* _Exercise directions_
Reproduce the records from the line holding "The width and height of the screenshot is (924, 578)." through the line holding "Action: pos(836,16)", inclusive, substituting "mail" for "envelope" and leaving everything else unchanged.

* _Source data_

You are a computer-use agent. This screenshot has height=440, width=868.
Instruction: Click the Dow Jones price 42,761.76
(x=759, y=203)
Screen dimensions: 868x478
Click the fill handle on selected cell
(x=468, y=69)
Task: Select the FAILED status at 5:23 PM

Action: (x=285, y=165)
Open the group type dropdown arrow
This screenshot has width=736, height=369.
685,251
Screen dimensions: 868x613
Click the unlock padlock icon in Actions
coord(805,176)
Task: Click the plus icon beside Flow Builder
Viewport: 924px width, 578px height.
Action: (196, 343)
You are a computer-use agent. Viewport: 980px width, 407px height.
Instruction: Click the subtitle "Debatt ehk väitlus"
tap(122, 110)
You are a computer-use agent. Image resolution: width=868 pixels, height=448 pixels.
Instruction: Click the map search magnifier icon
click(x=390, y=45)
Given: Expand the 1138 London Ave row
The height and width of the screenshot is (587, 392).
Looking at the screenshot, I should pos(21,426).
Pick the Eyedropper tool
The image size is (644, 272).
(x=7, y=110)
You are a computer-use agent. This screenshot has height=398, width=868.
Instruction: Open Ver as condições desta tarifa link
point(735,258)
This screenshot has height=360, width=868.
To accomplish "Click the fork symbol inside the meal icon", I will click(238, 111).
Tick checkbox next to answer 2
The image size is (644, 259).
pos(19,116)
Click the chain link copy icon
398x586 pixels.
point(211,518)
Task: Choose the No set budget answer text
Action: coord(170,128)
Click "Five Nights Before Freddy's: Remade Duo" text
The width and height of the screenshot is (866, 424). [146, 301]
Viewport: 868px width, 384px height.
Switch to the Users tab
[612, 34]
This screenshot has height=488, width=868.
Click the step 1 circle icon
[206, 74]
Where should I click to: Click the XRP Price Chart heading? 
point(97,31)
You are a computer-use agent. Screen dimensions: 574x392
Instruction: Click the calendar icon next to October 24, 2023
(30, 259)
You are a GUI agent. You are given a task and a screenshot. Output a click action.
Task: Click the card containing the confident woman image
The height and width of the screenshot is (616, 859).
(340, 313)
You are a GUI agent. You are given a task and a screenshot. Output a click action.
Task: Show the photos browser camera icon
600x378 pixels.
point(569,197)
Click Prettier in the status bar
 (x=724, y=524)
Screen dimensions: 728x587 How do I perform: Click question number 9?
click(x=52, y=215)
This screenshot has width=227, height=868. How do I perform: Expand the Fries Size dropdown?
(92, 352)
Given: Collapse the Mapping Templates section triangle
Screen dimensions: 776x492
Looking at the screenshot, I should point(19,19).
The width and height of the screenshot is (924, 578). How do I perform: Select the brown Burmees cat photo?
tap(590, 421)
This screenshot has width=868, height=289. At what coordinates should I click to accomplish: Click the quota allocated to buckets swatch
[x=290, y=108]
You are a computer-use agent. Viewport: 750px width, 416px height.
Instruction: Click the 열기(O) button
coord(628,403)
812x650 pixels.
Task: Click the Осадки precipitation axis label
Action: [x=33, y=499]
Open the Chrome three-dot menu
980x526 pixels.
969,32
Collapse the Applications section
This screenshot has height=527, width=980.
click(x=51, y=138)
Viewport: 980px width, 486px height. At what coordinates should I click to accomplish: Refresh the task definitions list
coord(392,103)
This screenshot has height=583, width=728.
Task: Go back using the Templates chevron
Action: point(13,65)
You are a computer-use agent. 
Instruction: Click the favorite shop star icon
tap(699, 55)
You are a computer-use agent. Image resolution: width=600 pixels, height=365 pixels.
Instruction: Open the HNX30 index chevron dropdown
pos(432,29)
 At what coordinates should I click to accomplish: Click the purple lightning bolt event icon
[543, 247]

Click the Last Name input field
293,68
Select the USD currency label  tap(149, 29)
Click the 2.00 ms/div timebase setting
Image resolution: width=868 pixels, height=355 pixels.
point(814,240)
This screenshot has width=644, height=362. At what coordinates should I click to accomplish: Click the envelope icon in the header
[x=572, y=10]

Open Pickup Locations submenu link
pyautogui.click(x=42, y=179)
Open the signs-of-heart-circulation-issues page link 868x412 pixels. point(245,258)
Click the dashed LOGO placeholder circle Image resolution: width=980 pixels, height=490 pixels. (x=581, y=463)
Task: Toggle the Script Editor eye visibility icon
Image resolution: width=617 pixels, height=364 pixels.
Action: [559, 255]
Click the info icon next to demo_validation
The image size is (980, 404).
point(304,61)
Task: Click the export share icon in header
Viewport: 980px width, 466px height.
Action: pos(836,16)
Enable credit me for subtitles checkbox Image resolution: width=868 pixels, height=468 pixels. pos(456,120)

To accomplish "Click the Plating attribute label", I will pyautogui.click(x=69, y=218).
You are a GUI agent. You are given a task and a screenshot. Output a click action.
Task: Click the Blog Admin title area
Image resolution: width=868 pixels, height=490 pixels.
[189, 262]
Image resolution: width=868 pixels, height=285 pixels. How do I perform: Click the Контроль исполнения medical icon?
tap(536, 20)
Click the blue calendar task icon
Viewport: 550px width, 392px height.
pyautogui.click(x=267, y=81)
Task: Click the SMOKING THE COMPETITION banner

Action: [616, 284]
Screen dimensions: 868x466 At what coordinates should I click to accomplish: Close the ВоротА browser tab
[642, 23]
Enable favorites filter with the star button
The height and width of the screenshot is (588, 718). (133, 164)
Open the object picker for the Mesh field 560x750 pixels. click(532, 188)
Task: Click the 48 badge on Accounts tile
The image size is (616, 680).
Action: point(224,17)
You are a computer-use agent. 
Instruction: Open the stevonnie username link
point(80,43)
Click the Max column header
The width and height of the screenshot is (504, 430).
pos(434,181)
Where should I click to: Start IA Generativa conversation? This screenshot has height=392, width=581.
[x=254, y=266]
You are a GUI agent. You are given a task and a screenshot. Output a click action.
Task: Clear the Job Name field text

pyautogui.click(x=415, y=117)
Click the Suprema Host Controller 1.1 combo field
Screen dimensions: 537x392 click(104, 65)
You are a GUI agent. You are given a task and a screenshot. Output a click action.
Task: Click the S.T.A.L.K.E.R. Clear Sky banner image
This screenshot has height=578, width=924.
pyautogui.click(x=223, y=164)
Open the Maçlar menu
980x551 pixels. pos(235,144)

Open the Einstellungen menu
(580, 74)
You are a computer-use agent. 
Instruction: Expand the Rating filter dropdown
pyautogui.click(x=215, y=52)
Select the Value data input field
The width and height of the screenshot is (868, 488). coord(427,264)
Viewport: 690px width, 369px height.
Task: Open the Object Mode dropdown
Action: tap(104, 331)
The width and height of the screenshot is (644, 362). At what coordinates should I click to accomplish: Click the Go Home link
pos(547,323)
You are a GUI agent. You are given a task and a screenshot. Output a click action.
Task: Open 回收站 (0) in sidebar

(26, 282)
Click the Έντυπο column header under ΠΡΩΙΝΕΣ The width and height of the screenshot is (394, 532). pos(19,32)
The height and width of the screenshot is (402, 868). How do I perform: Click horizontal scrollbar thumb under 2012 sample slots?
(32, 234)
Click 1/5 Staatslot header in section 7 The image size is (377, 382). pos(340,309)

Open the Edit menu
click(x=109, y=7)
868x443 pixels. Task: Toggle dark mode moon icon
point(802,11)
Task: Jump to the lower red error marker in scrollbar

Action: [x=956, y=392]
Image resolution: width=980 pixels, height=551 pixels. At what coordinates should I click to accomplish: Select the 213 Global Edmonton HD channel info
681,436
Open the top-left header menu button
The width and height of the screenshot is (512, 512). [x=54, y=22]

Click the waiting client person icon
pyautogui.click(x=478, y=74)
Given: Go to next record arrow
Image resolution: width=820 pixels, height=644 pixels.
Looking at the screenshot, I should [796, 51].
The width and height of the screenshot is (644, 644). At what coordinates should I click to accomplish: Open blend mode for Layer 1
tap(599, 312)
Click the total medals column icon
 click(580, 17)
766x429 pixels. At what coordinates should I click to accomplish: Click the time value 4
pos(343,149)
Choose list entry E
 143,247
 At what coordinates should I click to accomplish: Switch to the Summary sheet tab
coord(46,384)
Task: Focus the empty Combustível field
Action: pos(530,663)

* _Worked solution_
The width and height of the screenshot is (924, 578). How do I perform: Select the brown Burmees cat photo?
tap(590, 421)
This screenshot has width=868, height=289. At what coordinates should I click to accomplish: Click the quota allocated to buckets swatch
[x=290, y=108]
You are a computer-use agent. Viewport: 750px width, 416px height.
Instruction: Click the 열기(O) button
coord(628,403)
812x650 pixels.
Task: Click the Осадки precipitation axis label
Action: [x=33, y=499]
Open the Chrome three-dot menu
980x526 pixels.
969,32
Collapse the Applications section
This screenshot has height=527, width=980.
click(x=51, y=138)
Viewport: 980px width, 486px height. At what coordinates should I click to accomplish: Refresh the task definitions list
coord(392,103)
This screenshot has height=583, width=728.
Task: Go back using the Templates chevron
Action: point(13,65)
You are a computer-use agent. 
Instruction: Click the favorite shop star icon
tap(699, 55)
You are a computer-use agent. Image resolution: width=600 pixels, height=365 pixels.
Instruction: Open the HNX30 index chevron dropdown
pos(432,29)
 At what coordinates should I click to accomplish: Click the purple lightning bolt event icon
[543, 247]

Click the Last Name input field
293,68
Select the USD currency label  tap(149, 29)
Click the 2.00 ms/div timebase setting
Image resolution: width=868 pixels, height=355 pixels.
point(814,240)
This screenshot has width=644, height=362. At what coordinates should I click to accomplish: Click the mail icon in the header
[x=572, y=10]

Open Pickup Locations submenu link
pyautogui.click(x=42, y=179)
Open the signs-of-heart-circulation-issues page link 868x412 pixels. point(245,258)
Click the dashed LOGO placeholder circle Image resolution: width=980 pixels, height=490 pixels. (x=581, y=463)
Task: Toggle the Script Editor eye visibility icon
Image resolution: width=617 pixels, height=364 pixels.
Action: [559, 255]
Click the info icon next to demo_validation
The image size is (980, 404).
point(304,61)
Task: Click the export share icon in header
Viewport: 980px width, 466px height.
Action: pos(836,16)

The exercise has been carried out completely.